First, I don't think the Roundabout is a good bet for a newborn unless you have remarkably big newborns. Can you borrow an infant seat (or a convertible with lower bottle slots) for the first few months?

Could you put the 3.5 year old in the back rear facing? How often are you all in the van versus just you and the littlest or you and *one* teen? If just one teen they *could* sit in the front. Or have you tried having them get into the back with both car seats installed?


----------



## chel (Jul 24, 2004)

No sure about your seats, but if you have fold n go seats, my dream minivan setup is to put the seat behind the driver down(away) so you can pile everyone in and shut the door, I live with cold winters. This is also nice when you have lots of wandering little ones.
So infant in middle behind passenger. Toddler passenger side back and teen in back seat.


----------



## MsDolphin (Jan 5, 2010)

I have a mini-van, but I think my seat layout is different than yours. I have a 20m in a car-seat and a 8yo in a booster and a 10yo.

My first choice would be:

Baby in the passenger side of the 2nd row and the 3yo (face forward) in the drivers side of the 2nd row. The older kids should be able to get past the 3yo car seat or even climb through the back door (our kids do it sometimes).

Second choice would be:

Baby in the passenger side of the 2nd row and the 3yo (face forward) on the passenger side in the 3rd row. Older kids each sit next to a younger one.


----------



## minmoto2 (Dec 23, 2004)

Yes, I guess if I turned ds ff, there would be room to get around him That might work!


----------



## Maedze (Dec 16, 2008)

What Britax Roundabout is it? The brand new ones, or one of the originals? If it's one of the originals, you cannot use it for a newborn.

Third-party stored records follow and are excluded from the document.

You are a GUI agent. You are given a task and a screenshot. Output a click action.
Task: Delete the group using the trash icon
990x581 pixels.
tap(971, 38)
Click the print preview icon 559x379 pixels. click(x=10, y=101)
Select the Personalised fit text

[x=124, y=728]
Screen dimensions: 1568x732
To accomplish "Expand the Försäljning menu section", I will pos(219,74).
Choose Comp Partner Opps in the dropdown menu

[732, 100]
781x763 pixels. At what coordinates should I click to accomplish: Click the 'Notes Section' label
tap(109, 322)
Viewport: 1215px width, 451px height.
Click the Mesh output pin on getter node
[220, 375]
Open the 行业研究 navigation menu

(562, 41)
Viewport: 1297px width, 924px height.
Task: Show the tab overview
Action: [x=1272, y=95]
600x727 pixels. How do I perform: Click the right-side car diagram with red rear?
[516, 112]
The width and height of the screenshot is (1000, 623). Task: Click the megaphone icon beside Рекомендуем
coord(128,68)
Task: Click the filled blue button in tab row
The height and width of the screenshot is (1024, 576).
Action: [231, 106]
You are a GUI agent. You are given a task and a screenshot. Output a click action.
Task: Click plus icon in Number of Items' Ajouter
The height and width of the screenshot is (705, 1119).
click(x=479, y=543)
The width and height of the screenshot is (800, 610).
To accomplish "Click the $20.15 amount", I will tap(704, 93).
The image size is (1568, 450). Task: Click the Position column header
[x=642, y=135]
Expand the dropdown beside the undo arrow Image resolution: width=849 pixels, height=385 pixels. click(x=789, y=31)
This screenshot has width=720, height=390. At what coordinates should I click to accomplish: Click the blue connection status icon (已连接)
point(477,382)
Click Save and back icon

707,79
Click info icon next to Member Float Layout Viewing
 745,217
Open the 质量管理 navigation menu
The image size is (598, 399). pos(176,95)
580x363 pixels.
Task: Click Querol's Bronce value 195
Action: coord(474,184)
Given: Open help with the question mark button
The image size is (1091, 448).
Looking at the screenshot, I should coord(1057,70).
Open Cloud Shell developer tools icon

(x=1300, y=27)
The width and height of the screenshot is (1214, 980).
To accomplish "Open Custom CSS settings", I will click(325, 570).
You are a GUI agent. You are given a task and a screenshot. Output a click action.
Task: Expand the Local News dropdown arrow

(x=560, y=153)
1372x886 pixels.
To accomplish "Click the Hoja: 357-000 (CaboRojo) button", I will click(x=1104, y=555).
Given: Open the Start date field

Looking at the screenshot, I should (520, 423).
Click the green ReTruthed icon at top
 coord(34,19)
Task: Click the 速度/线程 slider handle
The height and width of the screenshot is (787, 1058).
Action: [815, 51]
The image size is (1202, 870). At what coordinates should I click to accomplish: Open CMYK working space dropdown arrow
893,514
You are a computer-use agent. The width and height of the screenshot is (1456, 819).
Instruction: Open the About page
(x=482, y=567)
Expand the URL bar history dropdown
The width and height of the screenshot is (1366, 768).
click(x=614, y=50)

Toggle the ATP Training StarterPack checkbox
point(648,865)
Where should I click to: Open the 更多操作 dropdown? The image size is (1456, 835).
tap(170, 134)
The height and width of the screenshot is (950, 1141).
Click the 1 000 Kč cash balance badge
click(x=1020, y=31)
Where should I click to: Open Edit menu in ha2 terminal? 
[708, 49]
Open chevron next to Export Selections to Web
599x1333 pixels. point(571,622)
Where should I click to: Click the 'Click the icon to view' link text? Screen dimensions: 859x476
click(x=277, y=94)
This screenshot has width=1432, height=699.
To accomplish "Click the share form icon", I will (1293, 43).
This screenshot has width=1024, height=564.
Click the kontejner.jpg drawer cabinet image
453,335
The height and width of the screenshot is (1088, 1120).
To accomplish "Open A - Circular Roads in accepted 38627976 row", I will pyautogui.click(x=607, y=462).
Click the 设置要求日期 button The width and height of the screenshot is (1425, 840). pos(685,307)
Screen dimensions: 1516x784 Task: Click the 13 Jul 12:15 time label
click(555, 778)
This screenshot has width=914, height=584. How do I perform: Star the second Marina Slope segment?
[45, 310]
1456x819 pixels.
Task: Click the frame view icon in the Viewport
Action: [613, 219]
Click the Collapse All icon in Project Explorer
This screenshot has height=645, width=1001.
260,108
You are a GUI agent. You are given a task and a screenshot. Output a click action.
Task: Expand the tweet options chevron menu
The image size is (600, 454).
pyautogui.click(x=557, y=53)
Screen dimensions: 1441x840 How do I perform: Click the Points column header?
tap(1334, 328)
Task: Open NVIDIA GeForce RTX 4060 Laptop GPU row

Also, what make and model of van? You do not want to put a forward facing chid in the third row unless he's tether anchored, and most vans do not have a tether anchor in the passenger side third row.

It would be my preference to leave the three year old rear facing presuming he still fits. So...what van and which roundabout?


----------



## minmoto2 (Dec 23, 2004)

Scratch the roundabout, it will be an infant seat --I thought it was the newer model, but it is not. Off to shop--any suggestions?? My van is an 03 grand voyager. I can't move the middle seats together, and no tether anchor in the third row.


----------



## Maedze (Dec 16, 2008)

Quote:


> Originally Posted by *minmoto2*
> 
> Scratch the roundabout, it will be an infant seat --I thought it was the newer model, but it is not. Off to shop--any suggestions?? My van is an 03 grand voyager. I can't move the middle seats together, and no tether anchor in the third row.


If you have an infant seat, you can push the baby's chair forward for the teens to climb in the back, then slide it back before you click in the bucket. By the time baby outgrows bucket and needs a rear facing convertible, the 3 year old would like be four and I'd have no problem switching him forward facing in his captain's chair.


----------



## butterfly_mommy (Oct 22, 2007)

Yeah if you are using an infant bucket then I would put the 3 year old RF on drivers side in second row, baby base with bucket on passenger side 2nd row and 13 year old in the back. Then I would have the 3 year old climb in and get into his seat, 13 year old climb in on passenger side and help 3 year old in his seat if he needs it  then click bucket into the base. By the time the baby outgrows the bucket you could turn the 3 year old around forward facing and the 13 year old should be able to get by his seat. I can climb past my forward facing Radian or Nautilus to get to the third row now at 9 mons pregnant.


----------